Una lezione lunga 50 anni: su vita e fede non si discute

di Rino Cammilleri

Le pagine qui riportate sono, certo, spiazzanti, secondo lo stile di Biffi, ma di intrigante-inquietante c'è altro, e fin dall'inizio. Nel 1962 era un semplice parroco, ma già in possesso di una delle intelligenze più acute della Chiesa. Nel discorso di apertura del Concilio Vaticano II si accorse che il richiamo sarcastico ai «profeti di sventura» suscitava qualche perplessità.

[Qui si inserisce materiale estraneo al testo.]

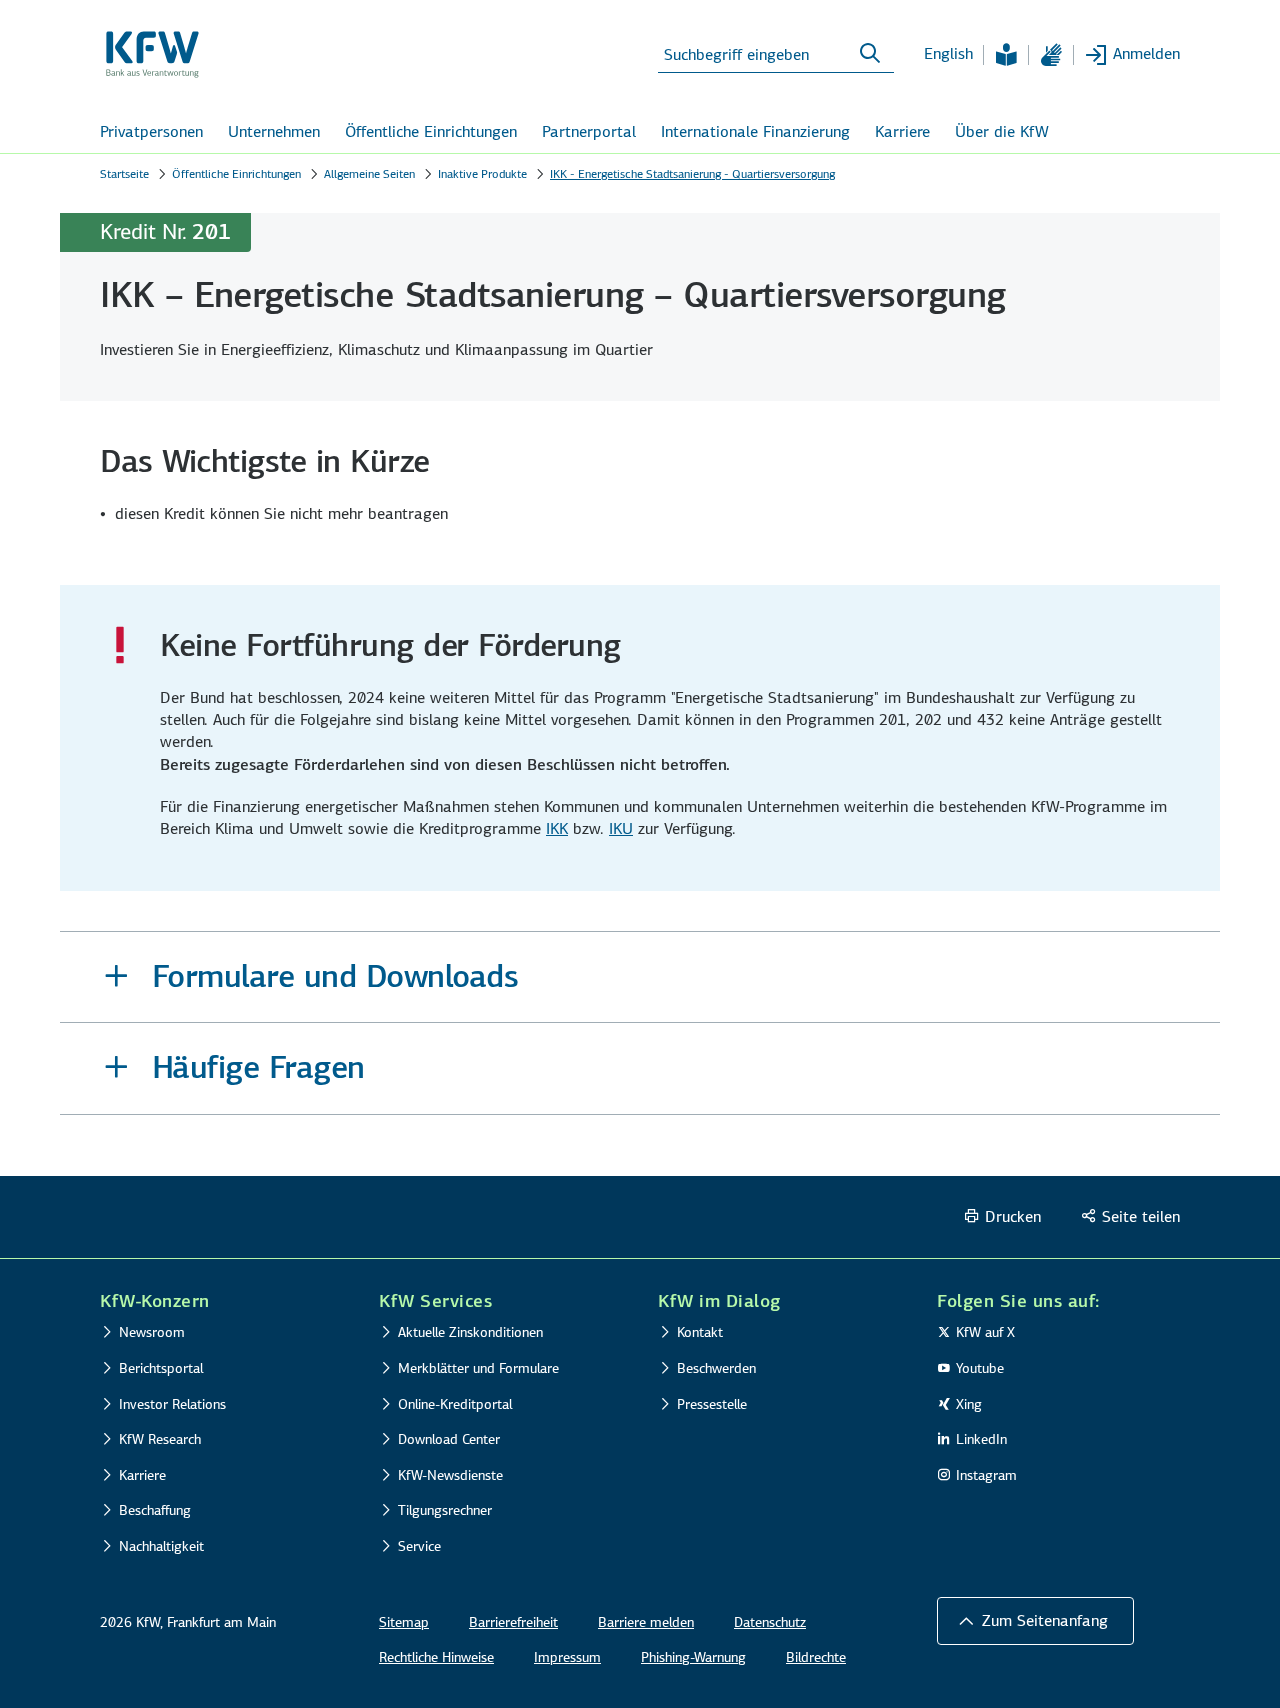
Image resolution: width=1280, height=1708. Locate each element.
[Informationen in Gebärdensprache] (1051, 55)
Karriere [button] (902, 131)
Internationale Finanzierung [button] (755, 131)
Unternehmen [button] (274, 131)
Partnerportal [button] (589, 131)
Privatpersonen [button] (151, 131)
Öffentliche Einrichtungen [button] (431, 131)
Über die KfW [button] (1002, 131)
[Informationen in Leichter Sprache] (1006, 55)
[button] (640, 977)
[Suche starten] (870, 54)
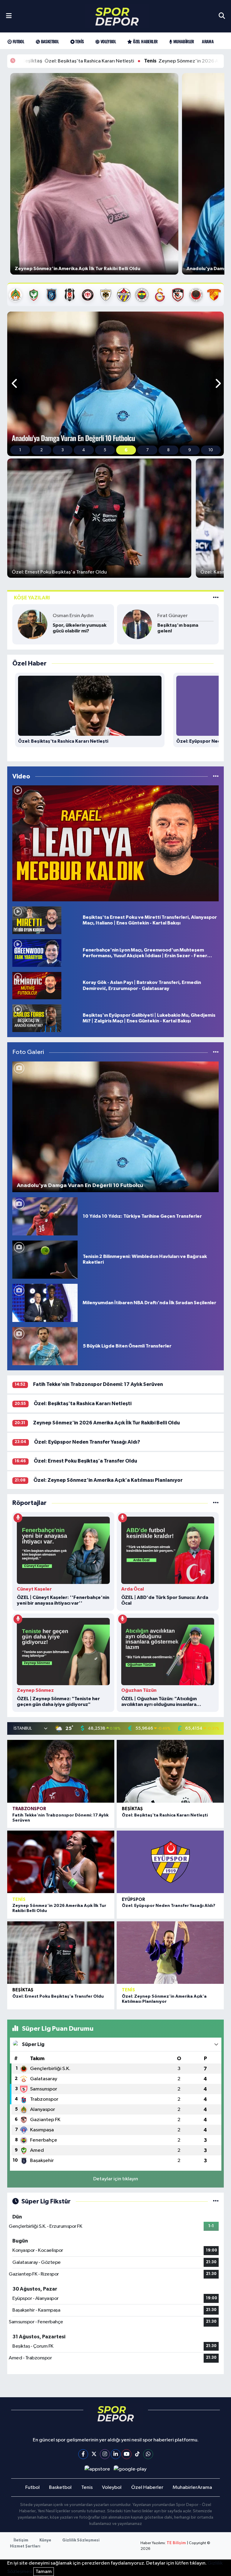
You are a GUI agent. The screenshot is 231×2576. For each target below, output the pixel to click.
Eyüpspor (133, 1899)
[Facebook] (83, 2454)
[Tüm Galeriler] (216, 1052)
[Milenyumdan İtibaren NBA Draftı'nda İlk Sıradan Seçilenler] (45, 1302)
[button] (15, 384)
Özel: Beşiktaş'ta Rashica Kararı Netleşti (82, 1403)
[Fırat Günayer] (137, 624)
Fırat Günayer (172, 615)
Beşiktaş (132, 1809)
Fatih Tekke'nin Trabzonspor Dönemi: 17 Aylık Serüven (98, 1384)
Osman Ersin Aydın (73, 615)
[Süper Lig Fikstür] (216, 2201)
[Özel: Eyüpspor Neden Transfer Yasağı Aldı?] (170, 1862)
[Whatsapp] (148, 2454)
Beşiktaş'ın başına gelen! (177, 628)
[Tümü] (216, 1503)
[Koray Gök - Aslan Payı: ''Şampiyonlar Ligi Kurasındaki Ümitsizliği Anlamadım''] (115, 843)
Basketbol (49, 41)
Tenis (79, 41)
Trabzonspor (29, 1809)
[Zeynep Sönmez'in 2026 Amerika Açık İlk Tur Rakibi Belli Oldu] (60, 1862)
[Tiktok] (137, 2454)
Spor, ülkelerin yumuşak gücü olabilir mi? (79, 628)
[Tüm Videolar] (216, 776)
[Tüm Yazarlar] (216, 597)
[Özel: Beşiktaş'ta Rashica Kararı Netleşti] (170, 1771)
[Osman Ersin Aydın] (32, 624)
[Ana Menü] (9, 16)
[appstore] (97, 2469)
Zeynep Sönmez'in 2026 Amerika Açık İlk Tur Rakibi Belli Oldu (135, 61)
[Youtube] (126, 2454)
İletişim (21, 2540)
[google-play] (130, 2469)
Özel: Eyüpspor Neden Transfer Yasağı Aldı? (87, 1442)
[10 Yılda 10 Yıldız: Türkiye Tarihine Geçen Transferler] (45, 1216)
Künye (45, 2540)
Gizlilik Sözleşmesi (81, 2540)
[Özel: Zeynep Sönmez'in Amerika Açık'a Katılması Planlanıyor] (170, 1952)
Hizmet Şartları (25, 2546)
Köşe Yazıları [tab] (32, 597)
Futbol (17, 41)
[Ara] (222, 16)
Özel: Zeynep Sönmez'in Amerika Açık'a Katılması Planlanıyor (108, 1480)
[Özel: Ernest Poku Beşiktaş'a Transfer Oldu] (60, 1952)
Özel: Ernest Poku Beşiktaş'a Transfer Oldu (85, 1460)
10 (210, 450)
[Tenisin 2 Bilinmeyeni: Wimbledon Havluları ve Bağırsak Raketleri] (45, 1259)
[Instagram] (105, 2454)
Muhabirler (183, 41)
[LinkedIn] (116, 2454)
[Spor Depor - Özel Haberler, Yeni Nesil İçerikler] (117, 16)
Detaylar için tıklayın (115, 2179)
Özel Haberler (144, 41)
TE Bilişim (176, 2543)
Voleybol (107, 41)
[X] (94, 2454)
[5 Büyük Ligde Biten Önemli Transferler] (45, 1346)
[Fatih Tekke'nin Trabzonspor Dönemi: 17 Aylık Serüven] (60, 1771)
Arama (208, 41)
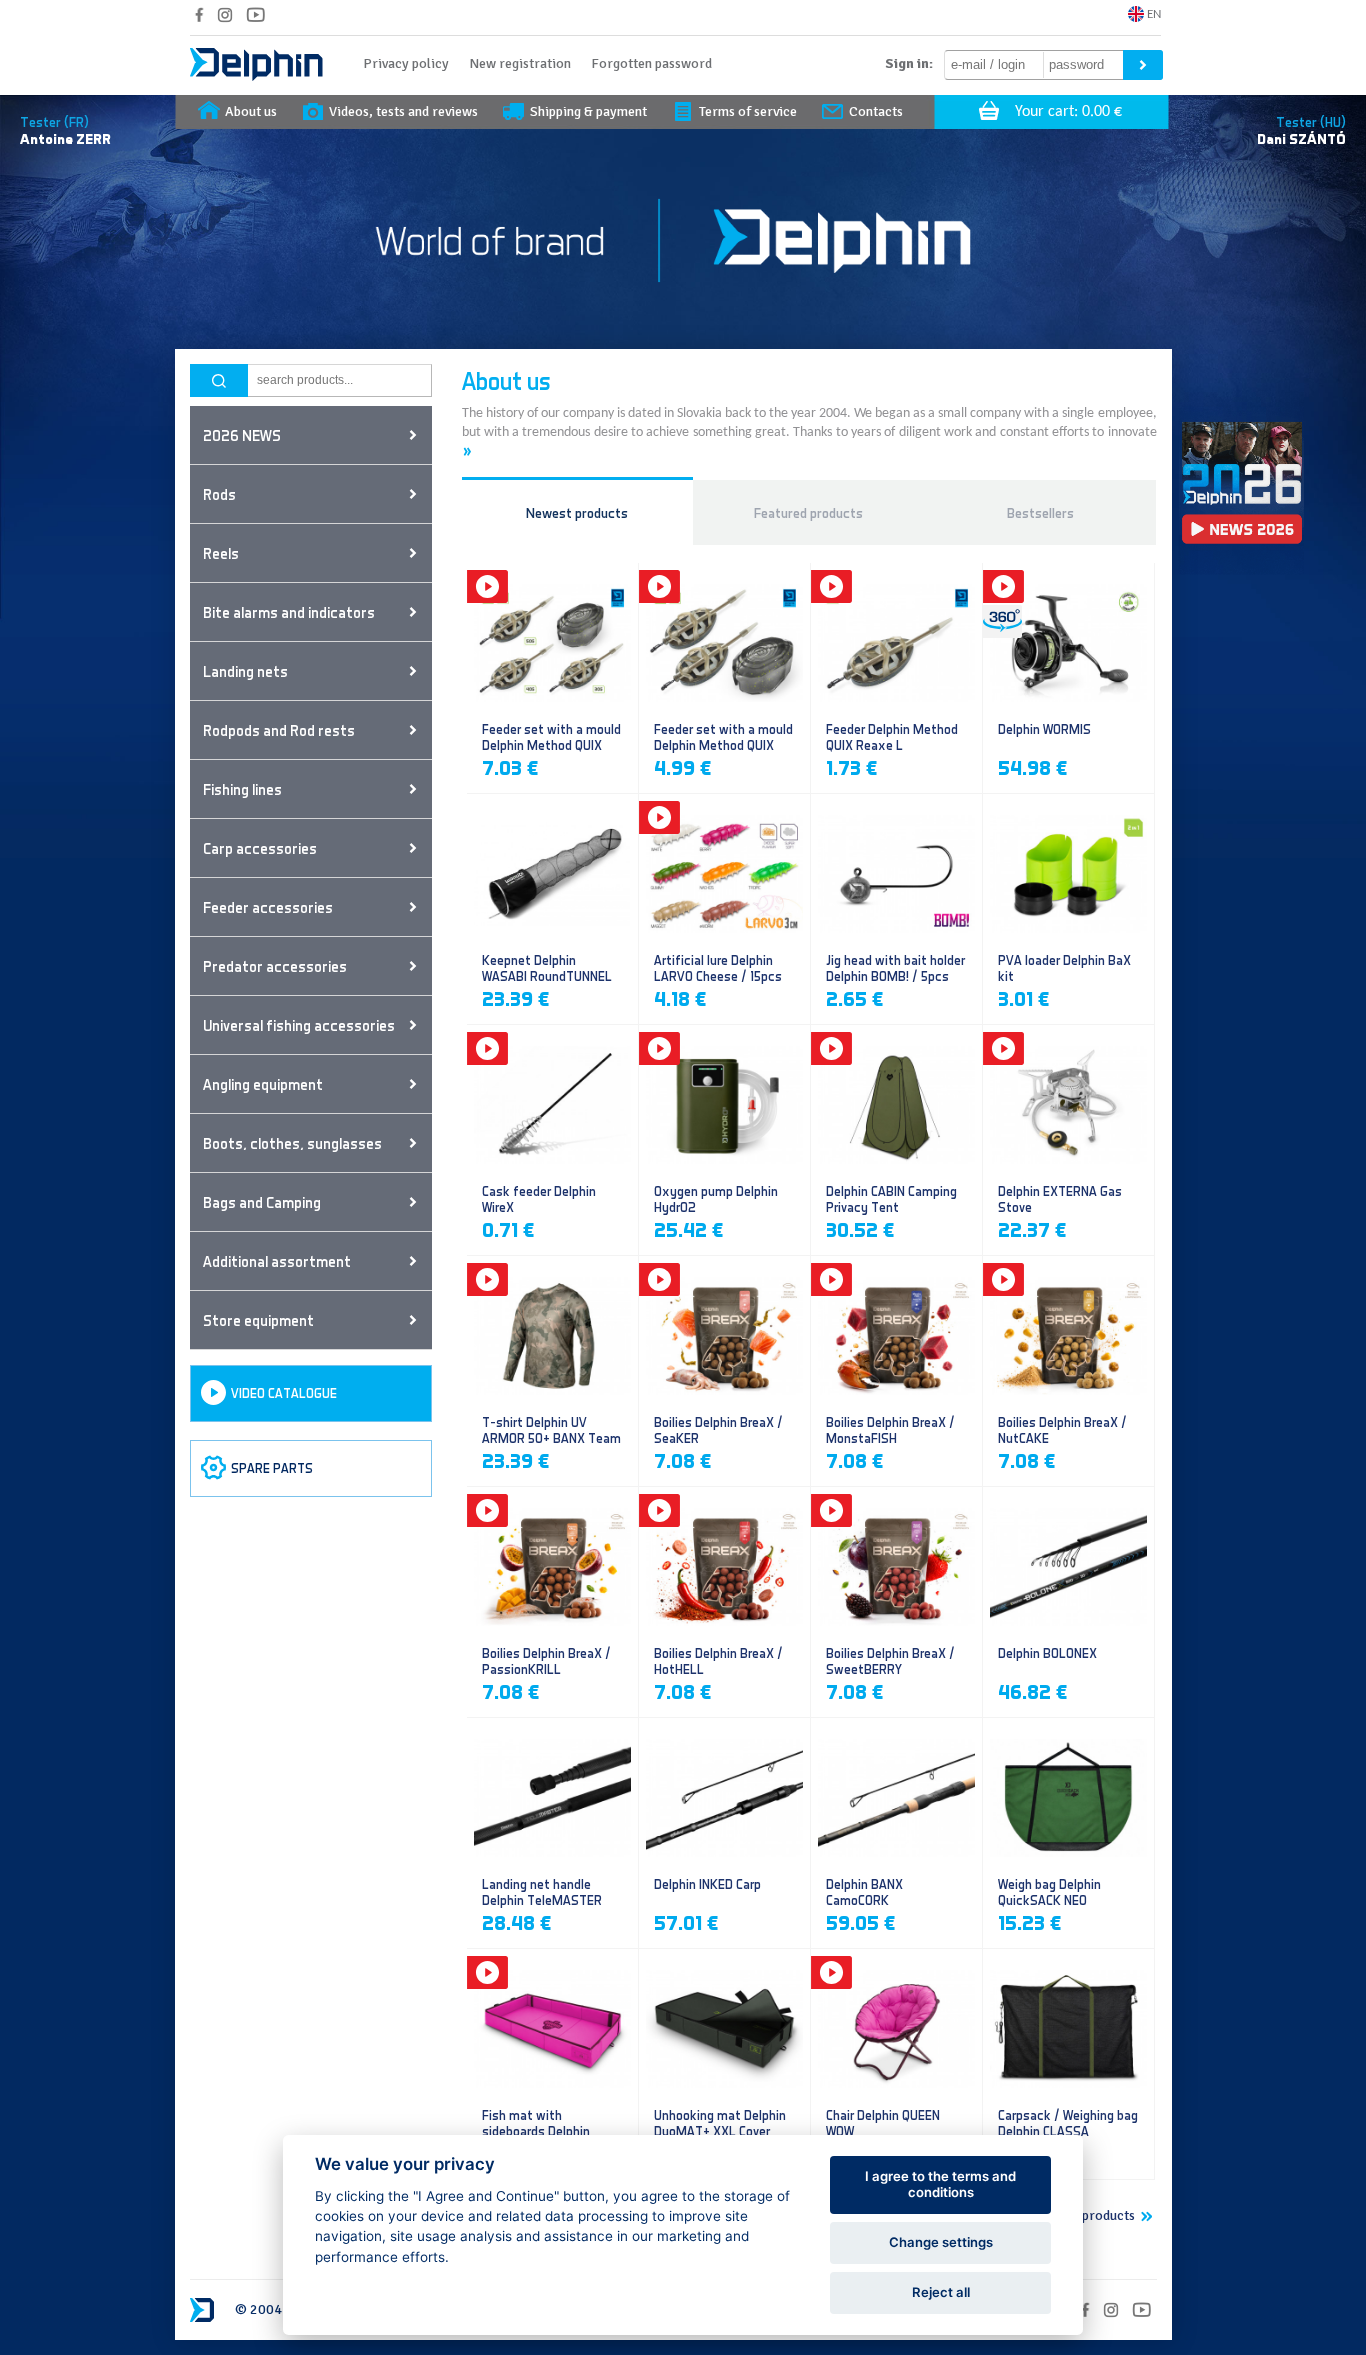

È vero, «la gente non ama i guastafeste; preferisce chi promette tempi felici», ma Biffi fa presente che «Gesù stesso, a leggere il capitolo 24 del Vangelo di Matteo, andrebbe annoverato tra i profeti di sventura», e che «a proclamare di solito l'imminenza di ore tranquille e rasserenate, nella Bibbia sono piuttosto i falsi profeti». Nel Vangelo, le notizie di futuri successi e di prossime gioie non riguardano di norma l'esistenza di quaggiù, bensì il «Regno dei Cieli».

Altro slogan dell'epoca, rimasto da allora come regola aurea del «dialogo», è: «bisogna guardare a ciò che unisce e non a ciò che divide». L'attuale pontificato lo mette in pratica, e alla grande, nel rapporto con i protestanti, arrivando a celebrare il cinquecentesimo di Lutero in un francobollo commemorativo vaticano. Dice Biffi che si tratta di un principio comportamentale di evidente assennatezza, sì, ma se si tratta di risolvere beghe spicciole di condominio. «Ma diventa assurdo e disastroso nelle sue conseguenze se lo si applica nei grandi temi dell'esistenza e particolarmente nella problematica religiosa». Sì, perché «il Signore Gesù ha detto di sé, ma è una delle sue parole che siamo inclini a censurare, Io sono venuto a portare la divisione (Lc 12,51)».

Ancora uno slogan: «Bisogna distinguere tra l'errore e l'errante». Troppo giusto. Peccato che l'«errore» non esista senza gli «erranti», e non si può far fronte a quello senza contrastare questi. Tutto ciò a Biffi era chiaro fin dal 1962.